Reproduce the listing between the lines holding "The image size" and "Toggle the 401A", inclusive, and give only those lines. Keep every request unchanged, but multiply each coordinate in the answers by 2.2 and round it to a whole number, rounding halves up.
----
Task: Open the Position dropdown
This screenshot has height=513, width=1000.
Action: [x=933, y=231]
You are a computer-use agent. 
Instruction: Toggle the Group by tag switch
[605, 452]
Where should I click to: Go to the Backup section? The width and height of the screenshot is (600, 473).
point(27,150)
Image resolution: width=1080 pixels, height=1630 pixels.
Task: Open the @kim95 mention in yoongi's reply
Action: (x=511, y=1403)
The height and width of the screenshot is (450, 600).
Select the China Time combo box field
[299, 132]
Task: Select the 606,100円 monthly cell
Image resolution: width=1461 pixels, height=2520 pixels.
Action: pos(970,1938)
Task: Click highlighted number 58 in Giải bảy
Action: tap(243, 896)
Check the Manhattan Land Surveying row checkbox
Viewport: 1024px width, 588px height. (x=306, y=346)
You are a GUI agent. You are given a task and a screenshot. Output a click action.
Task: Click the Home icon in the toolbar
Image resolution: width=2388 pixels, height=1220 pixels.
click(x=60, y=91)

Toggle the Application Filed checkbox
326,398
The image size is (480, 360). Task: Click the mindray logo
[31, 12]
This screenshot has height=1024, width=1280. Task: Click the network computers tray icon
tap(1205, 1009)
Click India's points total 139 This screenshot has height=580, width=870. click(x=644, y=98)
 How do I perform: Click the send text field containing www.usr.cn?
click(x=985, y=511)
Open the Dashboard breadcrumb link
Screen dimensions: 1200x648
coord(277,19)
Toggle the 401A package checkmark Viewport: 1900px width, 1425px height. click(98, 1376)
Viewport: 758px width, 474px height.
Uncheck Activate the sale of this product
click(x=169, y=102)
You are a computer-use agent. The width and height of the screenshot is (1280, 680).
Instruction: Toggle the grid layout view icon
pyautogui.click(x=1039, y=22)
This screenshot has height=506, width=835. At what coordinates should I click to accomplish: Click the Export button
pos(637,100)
----
- OUTPUT
The image size is (480, 360). Task: Click the mindray logo
[68, 26]
This screenshot has height=1024, width=1280. Task: Click the network computers tray icon
tap(2651, 2220)
Click India's points total 139 This screenshot has height=580, width=870. click(x=1417, y=216)
 How do I perform: Click the send text field containing www.usr.cn?
click(x=2167, y=1124)
Open the Dashboard breadcrumb link
Screen dimensions: 1200x648
coord(609,42)
Toggle the 401A package checkmark Viewport: 1900px width, 1425px height. click(216, 3027)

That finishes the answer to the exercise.